NEW YORK -- The government's star witness in its fraud case against ex-WorldCom boss Bernard Ebbers told a jury Tuesday that the former chief executive officer repeatedly pressured him to "hit our numbers" when the telecom giant was struggling to generate revenues.

Scott Sullivan, 42, the former finance chief at WorldCom, testified that Ebbers pushed him every quarter from 2000 to 2002 to hit the marks set by Wall Street analysts -- regardless of the company's performance. He also testified that he helped create two sets of accounting books as part of his plans to inflate revenues.

"Most of the adjustments made were to get higher numbers and a higher growth rate," Sullivan told the jury. "We were trying to meet the expectations of the security analysts."

Sullivan said he had discussions with Ebbers each time analysts adjusted their consensus ratings concerning WorldCom's earnings and revenue estimates, often driving stock prices down.

"He would say 'We have to hit our numbers,'" Sullivan repeatedly told the jury.

In order to control losses from stagnating revenues and rising operation costs, Sullivan said Ebbers pressured the accounting department to inflate revenues while hiding expenses.

Ebbers, 63, along with Sullivan, has pleaded not guilty to fraud charges that include inflating revenue and hiding $3.8 billion paid in service costs to other telecommunications companies.

Sullivan pleaded guilty to fraud and is now testifying as a government witness. He currently faces up to 25 years in prison.

At one point Assistant U.S. Attorney William Johnson showed jurors an April 26, 2000, e-mail that several top executives received from Ronald Lomenzo, WorldCom's head of revenue accounting. Lomenzo wrote that in a discussion he had with Ebbers, it was decided the company would now issue "two Monrev (Monthly Revenue) reports." The move effectively created two sets of books, said Sullivan.

Sullivan also told the jury that company executives "made adjustments [in accounting] that had nothing to do with business" and went on to say: "There was no other choice if we had to meet our numbers.

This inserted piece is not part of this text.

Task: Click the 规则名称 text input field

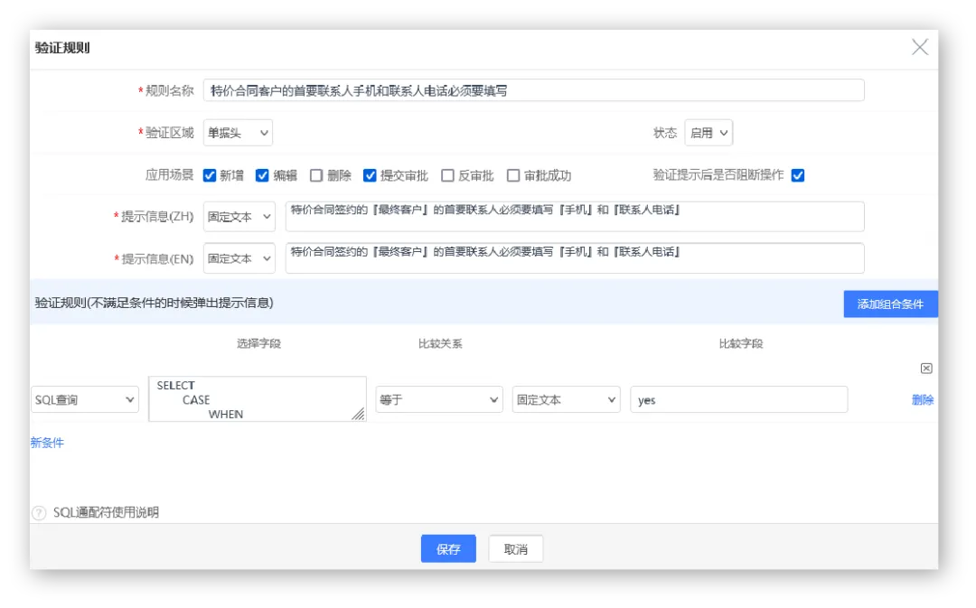Action: coord(533,90)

This is what we had to do."

Sullivan blamed the drop in WorldCom's fortunes on several factors, most notably the burst of the dot-com bubble and subsequently the burst of telecom bubble in late 1999 and 2000.

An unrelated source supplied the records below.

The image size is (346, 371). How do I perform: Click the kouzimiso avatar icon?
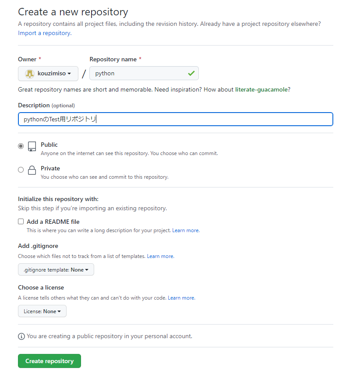pos(29,73)
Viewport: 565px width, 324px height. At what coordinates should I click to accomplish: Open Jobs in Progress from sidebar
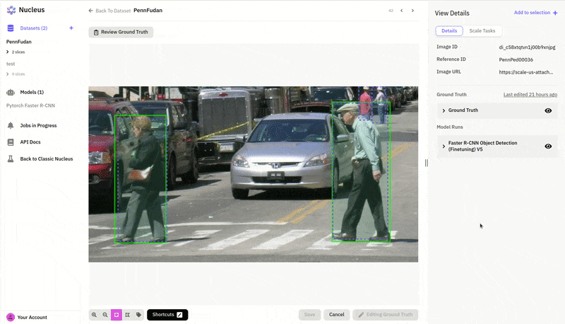[x=38, y=125]
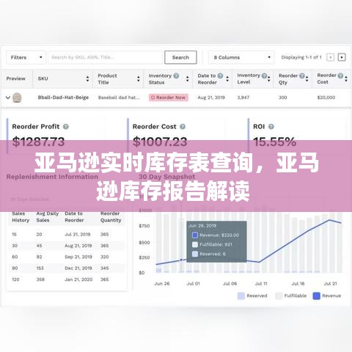The image size is (352, 352).
Task: Click the Date to Reorder help icon
Action: [x=220, y=76]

"It was abruptly changing and we didn't expect either," he said. "We expected the Internet to continue to provide growth." He later admitted company executives had "taken their eye off the ball" when they became preoccupied with the failed acquisition of Sprint .

Throughout the day Sullivan repeatedly discussed the pressure he and other company executives were feeling when they continually failed to meet Wall Street analysts' expectations.

"The source of that pressure was Bernie and the source of the pressure was the marketplace," Sullivan said.

Sullivan later told jurors of the mounting "rumblings" coming out of the accounting department over his machinations with the numbers, and said he had to quell the fire by promising to put a halt to the shady practices.

"From here on out it is up to the operations of the company to make the numbers, not the accounting department," he said he told accounting executives.

Sullivan said the company did not disclose the adjustment to the public or to Wall Street analysts. "We did not talk about these adjustments, and the information was false."